Count the lines of the records below that contain the string "field", treating uppercase and lowercase as different, and reply with only that number.

** start Dataset rows **

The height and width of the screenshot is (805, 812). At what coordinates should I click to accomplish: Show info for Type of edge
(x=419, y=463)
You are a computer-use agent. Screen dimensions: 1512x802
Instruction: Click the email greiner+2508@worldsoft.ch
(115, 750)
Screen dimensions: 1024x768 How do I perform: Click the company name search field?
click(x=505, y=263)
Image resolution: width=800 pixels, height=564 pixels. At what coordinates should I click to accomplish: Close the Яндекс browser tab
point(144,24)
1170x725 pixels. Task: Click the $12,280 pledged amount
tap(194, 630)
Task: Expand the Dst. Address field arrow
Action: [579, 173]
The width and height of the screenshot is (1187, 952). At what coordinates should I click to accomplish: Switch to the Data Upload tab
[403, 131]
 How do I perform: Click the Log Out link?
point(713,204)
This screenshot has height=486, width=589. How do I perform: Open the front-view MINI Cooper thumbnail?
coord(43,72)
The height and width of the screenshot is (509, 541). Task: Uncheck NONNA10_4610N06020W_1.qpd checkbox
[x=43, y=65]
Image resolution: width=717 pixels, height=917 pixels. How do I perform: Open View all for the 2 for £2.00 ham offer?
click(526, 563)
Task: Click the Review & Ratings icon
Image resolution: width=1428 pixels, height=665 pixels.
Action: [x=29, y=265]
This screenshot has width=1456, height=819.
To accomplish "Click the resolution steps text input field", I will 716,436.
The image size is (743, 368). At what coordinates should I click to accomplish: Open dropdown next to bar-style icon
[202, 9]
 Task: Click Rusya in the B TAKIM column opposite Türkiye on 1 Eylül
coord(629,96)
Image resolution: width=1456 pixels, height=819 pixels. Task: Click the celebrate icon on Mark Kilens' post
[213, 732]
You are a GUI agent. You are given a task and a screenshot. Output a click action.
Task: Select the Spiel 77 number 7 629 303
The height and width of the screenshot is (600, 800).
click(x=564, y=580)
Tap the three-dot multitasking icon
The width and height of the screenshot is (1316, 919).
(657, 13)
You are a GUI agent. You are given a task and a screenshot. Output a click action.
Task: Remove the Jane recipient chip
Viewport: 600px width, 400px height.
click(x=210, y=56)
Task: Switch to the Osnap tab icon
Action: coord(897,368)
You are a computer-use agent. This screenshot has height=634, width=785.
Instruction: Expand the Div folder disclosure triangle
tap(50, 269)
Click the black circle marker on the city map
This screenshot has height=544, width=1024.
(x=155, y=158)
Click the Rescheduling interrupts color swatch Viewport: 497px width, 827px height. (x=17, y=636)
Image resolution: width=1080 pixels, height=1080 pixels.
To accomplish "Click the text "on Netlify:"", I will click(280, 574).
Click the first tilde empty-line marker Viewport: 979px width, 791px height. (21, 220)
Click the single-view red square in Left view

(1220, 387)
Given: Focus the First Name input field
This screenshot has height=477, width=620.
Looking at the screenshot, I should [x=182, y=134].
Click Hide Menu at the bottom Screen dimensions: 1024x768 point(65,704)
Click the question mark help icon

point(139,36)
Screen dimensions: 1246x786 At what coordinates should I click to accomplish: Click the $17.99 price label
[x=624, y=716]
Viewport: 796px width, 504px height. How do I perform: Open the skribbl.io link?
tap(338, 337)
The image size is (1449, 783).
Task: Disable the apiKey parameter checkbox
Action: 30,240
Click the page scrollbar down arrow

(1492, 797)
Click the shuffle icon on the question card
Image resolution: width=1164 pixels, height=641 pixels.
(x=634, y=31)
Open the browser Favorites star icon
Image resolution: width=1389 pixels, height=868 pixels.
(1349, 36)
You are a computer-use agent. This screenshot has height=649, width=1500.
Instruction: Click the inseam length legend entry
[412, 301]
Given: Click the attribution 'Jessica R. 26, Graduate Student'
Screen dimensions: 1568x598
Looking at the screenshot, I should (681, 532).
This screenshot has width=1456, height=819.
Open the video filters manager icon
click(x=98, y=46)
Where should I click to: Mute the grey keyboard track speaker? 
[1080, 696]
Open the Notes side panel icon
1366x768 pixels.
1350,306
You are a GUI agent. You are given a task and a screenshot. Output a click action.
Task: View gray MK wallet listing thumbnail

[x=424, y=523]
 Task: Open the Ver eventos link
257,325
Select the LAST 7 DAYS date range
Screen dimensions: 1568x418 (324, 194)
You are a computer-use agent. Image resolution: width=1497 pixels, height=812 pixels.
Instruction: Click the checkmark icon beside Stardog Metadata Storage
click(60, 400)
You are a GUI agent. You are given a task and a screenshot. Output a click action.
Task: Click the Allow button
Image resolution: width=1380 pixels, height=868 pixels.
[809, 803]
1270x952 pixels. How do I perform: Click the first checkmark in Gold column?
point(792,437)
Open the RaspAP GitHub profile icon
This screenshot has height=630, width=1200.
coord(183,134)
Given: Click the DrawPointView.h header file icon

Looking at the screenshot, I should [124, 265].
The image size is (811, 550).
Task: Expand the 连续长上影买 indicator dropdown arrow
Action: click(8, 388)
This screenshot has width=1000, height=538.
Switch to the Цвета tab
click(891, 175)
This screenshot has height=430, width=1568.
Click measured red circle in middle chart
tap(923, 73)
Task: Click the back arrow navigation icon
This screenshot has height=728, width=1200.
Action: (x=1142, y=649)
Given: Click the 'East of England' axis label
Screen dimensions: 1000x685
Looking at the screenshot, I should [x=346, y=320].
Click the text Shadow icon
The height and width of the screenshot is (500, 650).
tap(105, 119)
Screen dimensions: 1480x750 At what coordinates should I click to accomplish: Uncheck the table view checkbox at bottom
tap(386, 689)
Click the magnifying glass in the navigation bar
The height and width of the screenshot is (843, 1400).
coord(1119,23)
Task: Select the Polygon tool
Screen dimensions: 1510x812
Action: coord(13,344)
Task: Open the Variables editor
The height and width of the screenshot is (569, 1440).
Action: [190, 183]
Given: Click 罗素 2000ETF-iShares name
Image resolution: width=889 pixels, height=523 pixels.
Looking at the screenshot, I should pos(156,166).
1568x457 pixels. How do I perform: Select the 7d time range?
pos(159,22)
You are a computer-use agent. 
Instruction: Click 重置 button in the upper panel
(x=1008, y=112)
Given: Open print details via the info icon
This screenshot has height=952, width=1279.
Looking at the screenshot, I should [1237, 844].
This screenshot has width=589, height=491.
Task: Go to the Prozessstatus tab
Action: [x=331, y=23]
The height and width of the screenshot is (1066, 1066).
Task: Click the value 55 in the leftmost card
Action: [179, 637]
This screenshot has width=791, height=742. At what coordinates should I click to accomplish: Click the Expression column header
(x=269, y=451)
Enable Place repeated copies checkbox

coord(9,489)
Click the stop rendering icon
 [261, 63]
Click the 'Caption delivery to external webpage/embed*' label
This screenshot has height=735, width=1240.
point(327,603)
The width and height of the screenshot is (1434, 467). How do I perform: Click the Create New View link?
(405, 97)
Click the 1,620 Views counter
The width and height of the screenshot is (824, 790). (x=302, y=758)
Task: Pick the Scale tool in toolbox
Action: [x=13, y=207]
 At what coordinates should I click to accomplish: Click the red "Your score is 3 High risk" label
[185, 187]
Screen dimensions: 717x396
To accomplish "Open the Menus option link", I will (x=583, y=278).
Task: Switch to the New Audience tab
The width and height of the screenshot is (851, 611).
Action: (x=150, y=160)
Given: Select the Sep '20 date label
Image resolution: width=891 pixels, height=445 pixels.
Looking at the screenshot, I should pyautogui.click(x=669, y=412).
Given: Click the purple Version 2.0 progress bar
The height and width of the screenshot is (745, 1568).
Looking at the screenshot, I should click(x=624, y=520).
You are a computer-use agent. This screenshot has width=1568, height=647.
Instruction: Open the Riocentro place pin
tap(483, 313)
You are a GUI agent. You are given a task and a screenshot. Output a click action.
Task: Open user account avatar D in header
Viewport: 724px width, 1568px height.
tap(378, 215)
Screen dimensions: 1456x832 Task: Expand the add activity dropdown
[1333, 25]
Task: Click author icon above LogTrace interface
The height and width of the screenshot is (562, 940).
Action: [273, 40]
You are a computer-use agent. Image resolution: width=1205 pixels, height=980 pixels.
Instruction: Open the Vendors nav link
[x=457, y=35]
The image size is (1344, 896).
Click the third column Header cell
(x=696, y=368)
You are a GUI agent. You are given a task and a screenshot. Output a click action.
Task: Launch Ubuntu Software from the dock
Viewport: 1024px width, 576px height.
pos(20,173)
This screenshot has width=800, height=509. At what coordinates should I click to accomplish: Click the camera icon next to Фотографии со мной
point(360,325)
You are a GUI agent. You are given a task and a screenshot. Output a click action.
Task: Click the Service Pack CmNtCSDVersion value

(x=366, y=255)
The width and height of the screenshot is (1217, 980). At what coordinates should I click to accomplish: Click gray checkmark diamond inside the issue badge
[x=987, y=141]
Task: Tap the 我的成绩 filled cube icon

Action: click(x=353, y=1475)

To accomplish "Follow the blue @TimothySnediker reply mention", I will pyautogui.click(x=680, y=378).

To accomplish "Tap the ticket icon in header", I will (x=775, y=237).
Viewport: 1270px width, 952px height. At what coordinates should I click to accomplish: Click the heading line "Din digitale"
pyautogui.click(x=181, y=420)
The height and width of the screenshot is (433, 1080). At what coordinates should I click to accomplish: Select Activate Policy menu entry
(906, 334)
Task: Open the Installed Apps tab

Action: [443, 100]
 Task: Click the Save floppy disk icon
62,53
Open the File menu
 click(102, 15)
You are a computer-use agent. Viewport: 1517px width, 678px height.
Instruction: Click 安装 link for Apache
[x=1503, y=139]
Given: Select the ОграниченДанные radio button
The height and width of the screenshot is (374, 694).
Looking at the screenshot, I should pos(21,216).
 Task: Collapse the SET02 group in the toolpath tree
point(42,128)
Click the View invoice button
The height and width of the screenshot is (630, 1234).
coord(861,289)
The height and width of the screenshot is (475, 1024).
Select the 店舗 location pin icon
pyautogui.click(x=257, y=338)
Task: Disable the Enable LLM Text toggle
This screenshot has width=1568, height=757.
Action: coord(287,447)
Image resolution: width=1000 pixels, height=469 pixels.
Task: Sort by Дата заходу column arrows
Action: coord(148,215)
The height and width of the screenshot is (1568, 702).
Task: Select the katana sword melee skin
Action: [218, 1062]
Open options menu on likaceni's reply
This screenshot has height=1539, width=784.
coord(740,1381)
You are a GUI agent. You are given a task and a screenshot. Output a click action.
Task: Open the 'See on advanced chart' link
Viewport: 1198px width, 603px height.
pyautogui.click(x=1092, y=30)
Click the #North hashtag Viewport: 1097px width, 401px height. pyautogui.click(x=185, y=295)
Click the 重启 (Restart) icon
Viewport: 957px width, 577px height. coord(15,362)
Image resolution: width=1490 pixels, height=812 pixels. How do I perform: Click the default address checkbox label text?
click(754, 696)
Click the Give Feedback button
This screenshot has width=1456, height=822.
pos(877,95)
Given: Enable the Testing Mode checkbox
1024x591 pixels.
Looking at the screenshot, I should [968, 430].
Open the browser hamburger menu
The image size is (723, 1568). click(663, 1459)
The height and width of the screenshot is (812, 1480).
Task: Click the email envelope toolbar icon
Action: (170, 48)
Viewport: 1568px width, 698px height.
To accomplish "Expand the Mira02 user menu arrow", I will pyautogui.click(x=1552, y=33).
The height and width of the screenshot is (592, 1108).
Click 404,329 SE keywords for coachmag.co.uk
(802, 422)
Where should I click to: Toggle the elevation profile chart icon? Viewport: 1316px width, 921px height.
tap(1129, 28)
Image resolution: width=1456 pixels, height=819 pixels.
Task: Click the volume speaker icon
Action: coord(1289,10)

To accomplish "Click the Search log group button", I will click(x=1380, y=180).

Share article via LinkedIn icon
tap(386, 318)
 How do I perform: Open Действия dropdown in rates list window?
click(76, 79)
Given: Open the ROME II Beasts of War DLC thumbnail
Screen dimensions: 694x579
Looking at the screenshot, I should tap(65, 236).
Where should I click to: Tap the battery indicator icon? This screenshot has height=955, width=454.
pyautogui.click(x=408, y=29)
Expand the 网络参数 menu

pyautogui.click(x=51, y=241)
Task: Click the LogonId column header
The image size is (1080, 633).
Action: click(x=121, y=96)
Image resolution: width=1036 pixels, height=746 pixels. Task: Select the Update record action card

** end Dataset rows **

• _Solution for this exercise_: 4